═══ STORED ROWS ═══
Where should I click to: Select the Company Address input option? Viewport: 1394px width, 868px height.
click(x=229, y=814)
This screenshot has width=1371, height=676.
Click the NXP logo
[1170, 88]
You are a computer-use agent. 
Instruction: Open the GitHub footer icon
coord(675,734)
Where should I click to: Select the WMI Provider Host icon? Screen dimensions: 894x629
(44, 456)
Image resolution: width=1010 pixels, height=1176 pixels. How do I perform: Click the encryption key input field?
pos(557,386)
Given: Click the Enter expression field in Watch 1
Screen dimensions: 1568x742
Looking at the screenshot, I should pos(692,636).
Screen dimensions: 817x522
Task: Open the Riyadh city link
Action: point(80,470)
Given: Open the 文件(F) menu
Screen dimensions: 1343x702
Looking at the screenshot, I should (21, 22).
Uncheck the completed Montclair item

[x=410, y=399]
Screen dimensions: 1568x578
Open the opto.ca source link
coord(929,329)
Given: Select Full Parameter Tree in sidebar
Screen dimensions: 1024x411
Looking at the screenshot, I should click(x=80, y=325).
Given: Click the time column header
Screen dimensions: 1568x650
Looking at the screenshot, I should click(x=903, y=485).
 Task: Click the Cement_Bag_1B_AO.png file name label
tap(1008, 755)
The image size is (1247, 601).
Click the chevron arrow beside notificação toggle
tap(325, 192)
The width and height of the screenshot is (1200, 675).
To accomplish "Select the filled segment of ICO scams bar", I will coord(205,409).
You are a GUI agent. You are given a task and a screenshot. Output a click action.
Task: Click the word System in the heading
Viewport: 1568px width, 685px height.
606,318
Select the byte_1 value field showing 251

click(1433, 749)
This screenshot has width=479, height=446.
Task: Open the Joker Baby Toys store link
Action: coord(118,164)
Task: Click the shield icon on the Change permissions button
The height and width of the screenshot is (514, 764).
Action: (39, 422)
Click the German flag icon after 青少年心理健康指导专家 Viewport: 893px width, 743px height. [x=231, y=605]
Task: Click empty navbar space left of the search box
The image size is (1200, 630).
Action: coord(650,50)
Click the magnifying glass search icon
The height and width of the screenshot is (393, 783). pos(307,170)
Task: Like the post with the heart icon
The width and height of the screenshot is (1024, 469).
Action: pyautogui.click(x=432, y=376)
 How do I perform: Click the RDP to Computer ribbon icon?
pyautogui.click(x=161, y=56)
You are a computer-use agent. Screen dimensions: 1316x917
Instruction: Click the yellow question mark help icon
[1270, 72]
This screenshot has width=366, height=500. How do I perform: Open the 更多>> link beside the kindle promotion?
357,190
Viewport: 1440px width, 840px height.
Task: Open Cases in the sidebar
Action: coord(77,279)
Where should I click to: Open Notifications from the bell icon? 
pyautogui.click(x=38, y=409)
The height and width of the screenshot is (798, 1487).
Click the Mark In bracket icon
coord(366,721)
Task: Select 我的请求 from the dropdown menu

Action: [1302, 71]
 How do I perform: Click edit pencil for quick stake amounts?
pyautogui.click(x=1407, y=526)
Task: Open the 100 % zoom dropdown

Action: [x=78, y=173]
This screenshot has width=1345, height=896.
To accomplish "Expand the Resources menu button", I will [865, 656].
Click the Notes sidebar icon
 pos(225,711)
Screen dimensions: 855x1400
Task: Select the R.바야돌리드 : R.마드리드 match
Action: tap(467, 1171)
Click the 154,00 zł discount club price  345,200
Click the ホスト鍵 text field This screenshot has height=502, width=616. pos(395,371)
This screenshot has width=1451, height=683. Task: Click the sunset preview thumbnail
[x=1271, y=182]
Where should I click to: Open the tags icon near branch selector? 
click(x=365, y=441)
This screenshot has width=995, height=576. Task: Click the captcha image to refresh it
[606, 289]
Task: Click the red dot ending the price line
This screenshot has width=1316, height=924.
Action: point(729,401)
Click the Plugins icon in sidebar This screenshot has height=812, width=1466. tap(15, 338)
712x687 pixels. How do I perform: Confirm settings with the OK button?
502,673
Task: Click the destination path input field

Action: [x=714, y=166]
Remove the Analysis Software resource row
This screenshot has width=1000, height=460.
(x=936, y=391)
═══
Reproduce every one of the lines above word for word, keeping their order and wording unchanged.

Where should I click to: Select the Company Address input option? Viewport: 1394px width, 868px height.
click(x=229, y=814)
This screenshot has width=1371, height=676.
Click the NXP logo
[1170, 88]
You are a computer-use agent. 
Instruction: Open the GitHub footer icon
coord(675,734)
Where should I click to: Select the WMI Provider Host icon? Screen dimensions: 894x629
(44, 456)
Image resolution: width=1010 pixels, height=1176 pixels. How do I perform: Click the encryption key input field?
pos(557,386)
Given: Click the Enter expression field in Watch 1
Screen dimensions: 1568x742
Looking at the screenshot, I should pos(692,636).
Screen dimensions: 817x522
Task: Open the Riyadh city link
Action: point(80,470)
Given: Open the 文件(F) menu
Screen dimensions: 1343x702
Looking at the screenshot, I should (21, 22).
Uncheck the completed Montclair item

[x=410, y=399]
Screen dimensions: 1568x578
Open the opto.ca source link
coord(929,329)
Given: Select Full Parameter Tree in sidebar
Screen dimensions: 1024x411
Looking at the screenshot, I should click(x=80, y=325).
Given: Click the time column header
Screen dimensions: 1568x650
Looking at the screenshot, I should click(x=903, y=485).
 Task: Click the Cement_Bag_1B_AO.png file name label
tap(1008, 755)
The image size is (1247, 601).
Click the chevron arrow beside notificação toggle
tap(325, 192)
The width and height of the screenshot is (1200, 675).
To accomplish "Select the filled segment of ICO scams bar", I will coord(205,409).
You are a GUI agent. You are given a task and a screenshot. Output a click action.
Task: Click the word System in the heading
Viewport: 1568px width, 685px height.
606,318
Select the byte_1 value field showing 251

click(1433, 749)
This screenshot has width=479, height=446.
Task: Open the Joker Baby Toys store link
Action: coord(118,164)
Task: Click the shield icon on the Change permissions button
The height and width of the screenshot is (514, 764).
Action: (39, 422)
Click the German flag icon after 青少年心理健康指导专家 Viewport: 893px width, 743px height. [x=231, y=605]
Task: Click empty navbar space left of the search box
The image size is (1200, 630).
Action: coord(650,50)
Click the magnifying glass search icon
The height and width of the screenshot is (393, 783). pos(307,170)
Task: Like the post with the heart icon
The width and height of the screenshot is (1024, 469).
Action: pyautogui.click(x=432, y=376)
 How do I perform: Click the RDP to Computer ribbon icon?
pyautogui.click(x=161, y=56)
You are a computer-use agent. Screen dimensions: 1316x917
Instruction: Click the yellow question mark help icon
[1270, 72]
This screenshot has width=366, height=500. How do I perform: Open the 更多>> link beside the kindle promotion?
357,190
Viewport: 1440px width, 840px height.
Task: Open Cases in the sidebar
Action: coord(77,279)
Where should I click to: Open Notifications from the bell icon? 
pyautogui.click(x=38, y=409)
The height and width of the screenshot is (798, 1487).
Click the Mark In bracket icon
coord(366,721)
Task: Select 我的请求 from the dropdown menu

Action: [1302, 71]
 How do I perform: Click edit pencil for quick stake amounts?
pyautogui.click(x=1407, y=526)
Task: Open the 100 % zoom dropdown

Action: [x=78, y=173]
This screenshot has width=1345, height=896.
To accomplish "Expand the Resources menu button", I will [865, 656].
Click the Notes sidebar icon
 pos(225,711)
Screen dimensions: 855x1400
Task: Select the R.바야돌리드 : R.마드리드 match
Action: tap(467, 1171)
Click the 154,00 zł discount club price  345,200
Click the ホスト鍵 text field This screenshot has height=502, width=616. pos(395,371)
This screenshot has width=1451, height=683. Task: Click the sunset preview thumbnail
[x=1271, y=182]
Where should I click to: Open the tags icon near branch selector? 
click(x=365, y=441)
This screenshot has width=995, height=576. Task: Click the captcha image to refresh it
[606, 289]
Task: Click the red dot ending the price line
This screenshot has width=1316, height=924.
Action: point(729,401)
Click the Plugins icon in sidebar This screenshot has height=812, width=1466. tap(15, 338)
712x687 pixels. How do I perform: Confirm settings with the OK button?
502,673
Task: Click the destination path input field

Action: [x=714, y=166]
Remove the Analysis Software resource row
This screenshot has width=1000, height=460.
(x=936, y=391)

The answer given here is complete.